Although I think this is a cool new technology and Apple could implement this.

I would argue 99% of the userbase for the macbook air wouldn't actually care. This laptop has always been the laptop for word processing, basic web browsing and just normal day to day computer usage. This laptop was never meant to handle long renders or any tasks that require 20+min of constant 100% load dumping heat into the system.

For the 99% of userbase for the macbook air, the passive cooling is plenty sufficient. Apple sacrificed cooling that wouldn't really affect the majority of air user anyways for lighter weight, thinner device, cleaner built and absolute silence. For the user that the air is targeted for, these sacrifices are well justified.

I believe this technology would be very nice to be implemented in a new 13in macbook pro of some kind. Small laptop able to handle long load with some "pro" features (promotion, etc). But it's unnecessary for the air as the majority of its userbase would never see those benefits.

I personally own a 13in M1 air, for what I do with it, it never needs more cooling than it has now and I would happily trade the potentially more cooling for the benefits listed above. I also have a full PC for when I need more power.

[–] [email protected] 1 points 9 months ago (1 children)

This laptop has always been the laptop for word processing, basic web browsing and just normal day to day computer usage

I’m pretty sure people use it to do advanced web browsing too…

There’s a whole range of things people do on a computer that doesn’t involve 20 minutes of 100% CPU load but also isn’t just “basic” web browsing and email.

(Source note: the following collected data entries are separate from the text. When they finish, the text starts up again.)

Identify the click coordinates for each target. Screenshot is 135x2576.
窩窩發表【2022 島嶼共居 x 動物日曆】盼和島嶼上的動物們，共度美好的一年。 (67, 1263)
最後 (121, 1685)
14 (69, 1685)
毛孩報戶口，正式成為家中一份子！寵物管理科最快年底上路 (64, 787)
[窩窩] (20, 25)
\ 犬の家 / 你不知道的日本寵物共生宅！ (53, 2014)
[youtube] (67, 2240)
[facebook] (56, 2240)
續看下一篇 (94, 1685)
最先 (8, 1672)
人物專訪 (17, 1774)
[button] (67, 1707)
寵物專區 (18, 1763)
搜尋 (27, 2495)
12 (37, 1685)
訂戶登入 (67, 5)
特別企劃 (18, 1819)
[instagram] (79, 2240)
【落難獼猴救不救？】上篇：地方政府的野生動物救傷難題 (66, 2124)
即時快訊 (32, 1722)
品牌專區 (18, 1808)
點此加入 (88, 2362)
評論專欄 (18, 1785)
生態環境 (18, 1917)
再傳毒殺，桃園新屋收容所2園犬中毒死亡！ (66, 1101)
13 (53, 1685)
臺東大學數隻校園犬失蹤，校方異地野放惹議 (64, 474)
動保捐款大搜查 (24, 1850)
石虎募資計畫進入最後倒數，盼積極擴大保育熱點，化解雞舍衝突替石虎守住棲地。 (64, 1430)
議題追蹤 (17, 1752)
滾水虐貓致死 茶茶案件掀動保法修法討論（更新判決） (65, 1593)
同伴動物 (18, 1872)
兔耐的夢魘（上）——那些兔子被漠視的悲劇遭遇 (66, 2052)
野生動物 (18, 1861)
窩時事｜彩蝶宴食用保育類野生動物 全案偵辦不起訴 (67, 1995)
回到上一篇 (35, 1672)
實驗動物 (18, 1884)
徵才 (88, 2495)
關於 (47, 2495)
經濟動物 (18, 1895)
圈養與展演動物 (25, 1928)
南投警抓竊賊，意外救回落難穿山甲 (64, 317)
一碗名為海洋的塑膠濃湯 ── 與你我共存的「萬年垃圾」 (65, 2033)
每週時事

Picture stuff, audio stuff, slow-ass shit-optimized apps and processes of various kinds, uh a bunch of Excel formulas.

[–] [email protected] 1 points 9 months ago

Sure nitpick at my wording. But that doesn't change the fact that none of those tasks you mentioned will put the CPU to 100% load for 20+ min, which was the only scenario tested in that video and also the only time that the performance difference from active and passive cooling is significant enough to not be margin of error.

Even at that point, you will still only see a 5% decrease in performance with passive cooling.

My point stands, 99% of air users will never see the benefit of 5% performance increase when at full tilt for extended periods of time. Your advanced web browsing (whatever that means) still wouldn't benefit from the additional cooling.